另一種廣泛使用的模型重覆利用技術,與_特徵提取(feature extraction)_相輔相成,是 _(微調) fine-tuning_。
微調包括解凍用於特徵提取的凍結模型庫中的幾個頂層(top layers),並且共同訓練新添加的模型部分(在我們的範例中是完全連接的分類器)和這些頂層。這被稱為“微調(fine-tuning)”,因為它稍微調整正在重複使用的模型中更抽象的表示,以使它們與當前的要處理的問題更相關。
之前我們已經說過,必須凍結VGG16的“卷積基底”,才能在上面訓練一個隨機初始化的分類器。出於同樣的原因,一旦分類器已經被訓練,只能微調“卷積基底”的頂層。如果分類尚未被訓練,則在訓練期間通過網絡傳播的誤差信號將會變得太大,並且被微調那些神經層先前學習的表示(representation)將被破壞。因此,微調網絡的步驟如下:
在進行特徵提取時,我們已經完成了前3個步驟。
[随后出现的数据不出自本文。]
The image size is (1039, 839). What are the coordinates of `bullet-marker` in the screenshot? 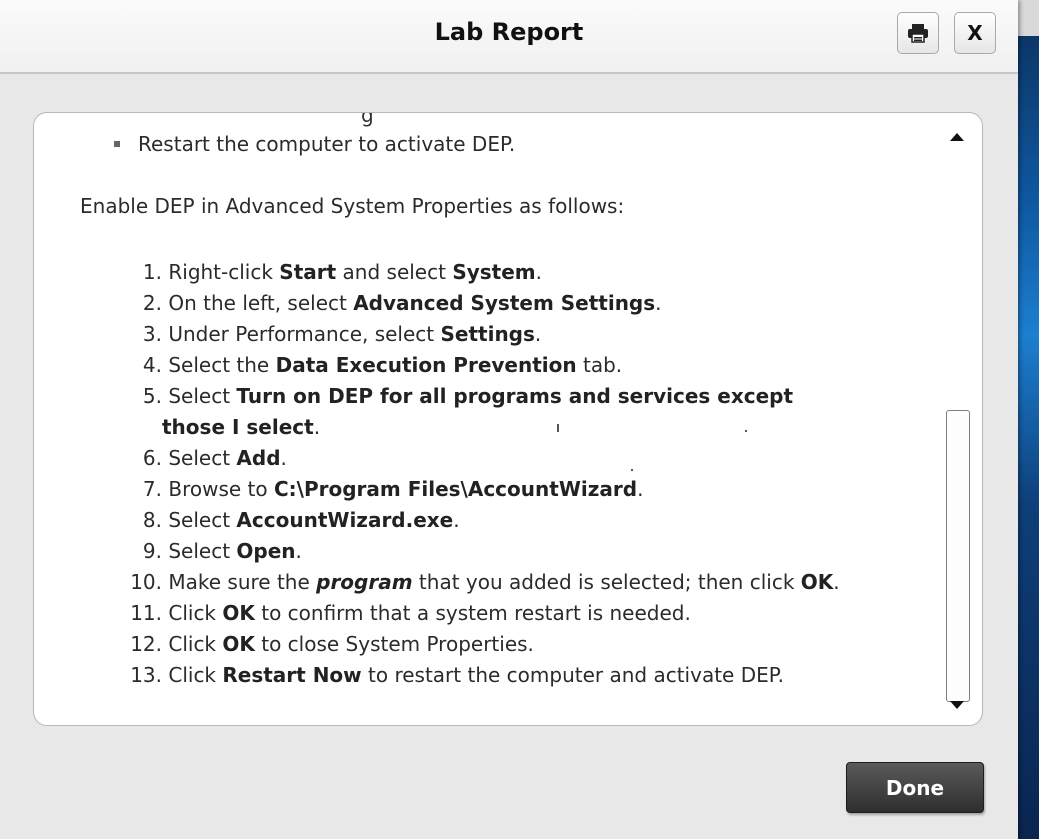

我們繼續第四步:我們將解凍我們的conv_base
,然後凍結其中的某些特定的層。
作為一個提醒,這是我們的“卷積基底”看起來的樣貌:
conv_base.summary()
_________________________________________________________________ Layer (type) Output Shape Param # ================================================================= input_1 (InputLayer) (None, 150, 150, 3) 0 _________________________________________________________________ block1_conv1 (Conv2D) (None, 150, 150, 64) 1792 _________________________________________________________________ block1_conv2 (Conv2D) (None, 150, 150, 64) 36928 _________________________________________________________________ block1_pool (MaxPooling2D) (None, 75, 75, 64) 0 _________________________________________________________________ block2_conv1 (Conv2D) (None, 75, 75, 128) 73856 _________________________________________________________________ block2_conv2 (Conv2D) (None, 75, 75, 128) 147584 _________________________________________________________________ block2_pool (MaxPooling2D) (None, 37, 37, 128) 0 _________________________________________________________________ block3_conv1 (Conv2D) (None, 37, 37, 256) 295168 _________________________________________________________________ block3_conv2 (Conv2D) (None, 37, 37, 256) 590080 _________________________________________________________________ block3_conv3 (Conv2D) (None, 37, 37, 256) 590080 _________________________________________________________________ block3_pool (MaxPooling2D) (None, 18, 18, 256) 0 _________________________________________________________________ block4_conv1 (Conv2D) (None, 18, 18, 512) 1180160 _________________________________________________________________ block4_conv2 (Conv2D) (None, 18, 18, 512) 2359808 _________________________________________________________________ block4_conv3 (Conv2D) (None, 18, 18, 512) 2359808 _________________________________________________________________ block4_pool (MaxPooling2D) (None, 9, 9, 512) 0 _________________________________________________________________ block5_conv1 (Conv2D) (None, 9, 9, 512) 2359808 _________________________________________________________________ block5_conv2 (Conv2D) (None, 9, 9, 512) 2359808 _________________________________________________________________ block5_conv3 (Conv2D) (None, 9, 9, 512) 2359808 _________________________________________________________________ block5_pool (MaxPooling2D) (None, 4, 4, 512) 0 ================================================================= Total params: 14,714,688 Trainable params: 0 Non-trainable params: 14,714,688 _________________________________________________________________
我們將微調(fine-tuning)最後3個卷積層,這意味著所有層直到block4_pool
都應該被凍結,而block5_conv1
,block5_conv2
和block5_conv3
的層應該是可訓練的。
為什麼不調整更多層? 為什麼不調整整個“卷積基底”? 我們可以。但是,我們需要考慮:
“卷積基底”中較前面的神經層所學習到的特徵表示更加通用(generic),更具有可重複使用的特徵,而較高層次的特徵表示則聚焦獨特的特徵。微調這些聚焦獨特的特徵的神經層則更為有用,因為這些功能是需要重新被訓練來解決我們的新問題。微調愈底層則從既有預訓練模型所得到的回報會愈少。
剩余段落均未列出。